São Paulo pedirá liberação emergencial em outubro, caso vacina chinesa seja eficaz

O governo de São Paulo anunciou que pode pedir uma liberação emergencial à Anvisa (Agência de Vigilância Sanitária) da vacina Coronavac, produzida pelo laboratório chinês Sinovac, já no mês de outubro. A imunização, desenvolvida em parceria com o Instituto Butantã, está na última fase de testes, em humanos.
Caso o resultado dos testes seja positivo, em até três meses após a aplicação da vacina, iniciada em julho, o pedido será feito para que haja possibilidade de imunizar a população do estado. A informação foi divulgado pelo secretário de Saúde de São Paulo, Jean Gorinchteyn, em coletiva de imprensa realizada nesta quarta-feira (12).
“Agora, até outubro de 2020, se nós consagrarmos e confirmarmos que essa vacina é segura, ou seja, mantém a característica de não levar a efeitos colaterais e produzir anticorpos por um período prolongado, altos e mantidos nos próximos três meses, aí sim, nós teremos a possibilidade, de forma emergencial para a Anvisa que haja então a possibilidade de nós usarmos na população”, afirmou o secretário.
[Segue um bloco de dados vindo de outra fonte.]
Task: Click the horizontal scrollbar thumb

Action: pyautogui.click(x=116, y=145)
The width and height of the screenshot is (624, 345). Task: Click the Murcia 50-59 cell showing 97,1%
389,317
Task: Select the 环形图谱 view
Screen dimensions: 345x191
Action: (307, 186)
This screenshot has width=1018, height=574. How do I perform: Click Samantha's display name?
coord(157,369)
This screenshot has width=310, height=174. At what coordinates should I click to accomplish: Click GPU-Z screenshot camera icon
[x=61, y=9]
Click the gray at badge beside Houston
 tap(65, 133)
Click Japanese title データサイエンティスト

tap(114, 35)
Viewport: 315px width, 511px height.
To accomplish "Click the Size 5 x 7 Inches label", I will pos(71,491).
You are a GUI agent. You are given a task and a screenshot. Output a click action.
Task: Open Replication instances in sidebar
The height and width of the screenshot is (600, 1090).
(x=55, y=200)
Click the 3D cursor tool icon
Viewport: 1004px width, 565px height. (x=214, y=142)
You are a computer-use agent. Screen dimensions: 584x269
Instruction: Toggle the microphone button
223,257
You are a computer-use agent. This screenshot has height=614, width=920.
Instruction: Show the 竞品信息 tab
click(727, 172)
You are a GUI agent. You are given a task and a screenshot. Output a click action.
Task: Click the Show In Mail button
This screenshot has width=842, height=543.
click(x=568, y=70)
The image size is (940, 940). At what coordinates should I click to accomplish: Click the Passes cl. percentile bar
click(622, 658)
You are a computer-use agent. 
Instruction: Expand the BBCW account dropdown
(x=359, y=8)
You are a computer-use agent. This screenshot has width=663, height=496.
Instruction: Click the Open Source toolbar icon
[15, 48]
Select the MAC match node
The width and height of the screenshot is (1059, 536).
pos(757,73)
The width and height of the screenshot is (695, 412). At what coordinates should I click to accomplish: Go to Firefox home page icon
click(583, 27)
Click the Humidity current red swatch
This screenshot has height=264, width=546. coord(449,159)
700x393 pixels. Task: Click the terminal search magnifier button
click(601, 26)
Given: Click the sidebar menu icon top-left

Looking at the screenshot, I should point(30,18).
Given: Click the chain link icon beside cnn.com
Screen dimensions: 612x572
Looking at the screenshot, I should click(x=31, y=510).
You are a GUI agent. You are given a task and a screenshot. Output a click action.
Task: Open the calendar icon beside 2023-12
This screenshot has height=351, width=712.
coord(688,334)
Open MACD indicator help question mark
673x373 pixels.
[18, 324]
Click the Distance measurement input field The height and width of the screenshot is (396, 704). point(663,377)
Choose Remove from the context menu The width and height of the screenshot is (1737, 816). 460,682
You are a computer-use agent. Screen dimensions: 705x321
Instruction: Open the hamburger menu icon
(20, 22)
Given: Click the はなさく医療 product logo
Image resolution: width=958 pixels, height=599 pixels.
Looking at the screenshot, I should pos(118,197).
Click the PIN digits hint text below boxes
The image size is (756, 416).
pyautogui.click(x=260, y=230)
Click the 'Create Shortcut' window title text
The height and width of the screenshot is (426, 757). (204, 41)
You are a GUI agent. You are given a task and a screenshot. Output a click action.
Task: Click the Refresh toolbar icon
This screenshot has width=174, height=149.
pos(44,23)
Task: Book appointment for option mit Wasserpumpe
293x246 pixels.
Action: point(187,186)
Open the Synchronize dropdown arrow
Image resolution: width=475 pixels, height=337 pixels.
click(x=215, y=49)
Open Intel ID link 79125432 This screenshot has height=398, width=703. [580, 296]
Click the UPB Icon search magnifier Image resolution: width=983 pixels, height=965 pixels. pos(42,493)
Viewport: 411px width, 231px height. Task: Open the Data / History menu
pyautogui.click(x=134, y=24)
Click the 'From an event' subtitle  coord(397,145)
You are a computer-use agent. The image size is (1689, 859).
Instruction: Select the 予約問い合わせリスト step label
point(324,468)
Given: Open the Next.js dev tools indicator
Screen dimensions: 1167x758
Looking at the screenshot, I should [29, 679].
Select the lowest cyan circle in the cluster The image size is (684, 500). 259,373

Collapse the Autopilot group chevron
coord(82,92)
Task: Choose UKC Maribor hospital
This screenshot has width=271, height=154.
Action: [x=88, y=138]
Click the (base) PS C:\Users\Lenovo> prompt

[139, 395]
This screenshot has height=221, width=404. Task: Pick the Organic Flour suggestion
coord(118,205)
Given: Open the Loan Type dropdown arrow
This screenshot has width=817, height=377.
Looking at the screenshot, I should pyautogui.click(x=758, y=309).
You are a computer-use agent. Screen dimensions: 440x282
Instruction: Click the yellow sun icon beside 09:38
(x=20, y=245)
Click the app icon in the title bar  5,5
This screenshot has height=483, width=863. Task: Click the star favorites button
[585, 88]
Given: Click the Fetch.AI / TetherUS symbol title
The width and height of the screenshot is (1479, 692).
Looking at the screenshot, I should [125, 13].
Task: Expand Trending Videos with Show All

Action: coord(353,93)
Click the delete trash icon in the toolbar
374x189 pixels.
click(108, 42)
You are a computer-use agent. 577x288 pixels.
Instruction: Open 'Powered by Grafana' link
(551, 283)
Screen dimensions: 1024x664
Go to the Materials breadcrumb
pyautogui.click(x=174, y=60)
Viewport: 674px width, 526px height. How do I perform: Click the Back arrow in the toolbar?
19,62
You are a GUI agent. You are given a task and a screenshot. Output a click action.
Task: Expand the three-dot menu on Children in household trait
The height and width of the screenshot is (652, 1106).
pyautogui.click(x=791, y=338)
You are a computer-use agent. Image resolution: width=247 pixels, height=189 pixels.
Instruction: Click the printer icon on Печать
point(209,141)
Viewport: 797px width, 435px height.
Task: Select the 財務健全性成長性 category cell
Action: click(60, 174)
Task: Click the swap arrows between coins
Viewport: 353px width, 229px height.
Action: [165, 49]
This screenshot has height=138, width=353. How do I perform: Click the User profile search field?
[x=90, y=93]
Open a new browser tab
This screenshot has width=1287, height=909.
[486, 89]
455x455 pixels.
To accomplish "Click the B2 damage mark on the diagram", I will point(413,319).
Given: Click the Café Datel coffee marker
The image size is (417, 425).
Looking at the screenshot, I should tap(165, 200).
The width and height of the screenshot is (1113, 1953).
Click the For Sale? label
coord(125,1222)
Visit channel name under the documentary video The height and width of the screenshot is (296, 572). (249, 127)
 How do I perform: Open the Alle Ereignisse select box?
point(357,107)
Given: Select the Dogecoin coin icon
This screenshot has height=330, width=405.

“É importante nós lembrarmos que São Paulo precisa de uma vacina, seja ela da Sinovac, seja de Oxford. Nós queremos uma vacina porque é a única forma de poderemos voltar para aquela condição de normal. Por enquanto, estamos longe até desse ‘novo normal’, isso ainda está distante”, acrescentou.
Apesar do prazo de três meses estipulado pelo governo paulista, voluntários brasileiros que testaram a vacina serão acompanhados durante um ano, afim de avaliar possíveis efeitos colaterais. Na China, voluntários que participaram dos testes, relataram apenas efeitos colaterais “pequenos”, como dor no local de aplicação e febre baixa.
Cerca de 9 mil voluntários participam dos testes da Coronavac no Brasil, divididos em 12 centros de pesquisa dos Estados de São Paulo, Rio Grande do Sul, Minas Gerais, Rio de Janeiro e Paraná, além do Distrito Federal.